The higher-income earning spouse loans funds to the other spouse to make an investment. The investment income earned by the lower-income spouse is taxed at a lower rate. But in order to avoid adverse tax consequences, the borrowing spouse must pay interest on the loan to the lending spouse at the CRA prescribed interest rate in effect at the time the loan is made. In addition, the loan should be made pursuant to a written agreement and interest payable on the loan for each year must be paid no later than January 30 after the year-end. As of August 2013, the prescribed rate is and has been 1% per year since the spring of 2009, and is the lowest the rate has ever been. If this plan is properly implemented now and if rates increase in the future, the 1% rate will continue to apply for as long as the loan is outstanding.

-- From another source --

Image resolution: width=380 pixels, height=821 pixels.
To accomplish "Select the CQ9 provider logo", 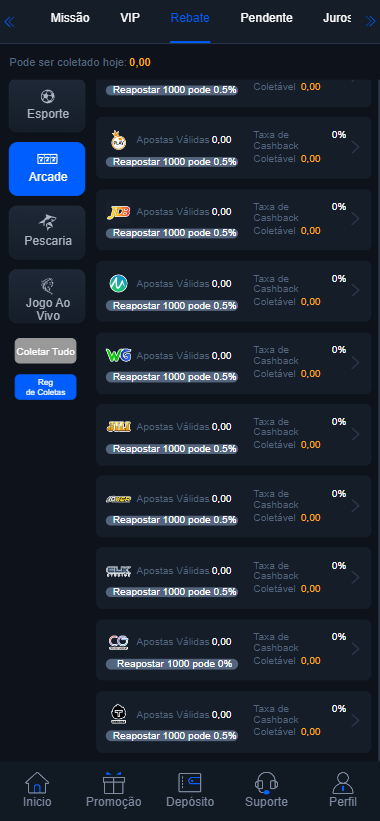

Assume Mr. X, subject to the highest marginal rates of tax, loans $2 million to his spouse, who only has a marginal amount of taxable income, and follows all of the required steps as described above. Mrs. X invests in a five-year GIC at 2.5%. Mrs. X must pay $20,000 interest (1% of $2 million) each year to Mr. X, who will have to report the amount as income. Mrs. X’s net income (after deducting the interest) will be $30,000 ($50,000 - $20,000) and is taxed at the lowest marginal rate of tax. Assume that after five years the new five-year GIC rate is 6%. Mrs. X will still only have to pay $20,000 each year to Mr. X, but her net income after deducting the interest will increase to $100,000, all taxable at rates lower than what would have applied had the income been earned by Mr. X.
It is increasingly likely that the prescribed rate will soon start to increase, perhaps as early as this fall. Therefore, now is the time to consider income splitting loans!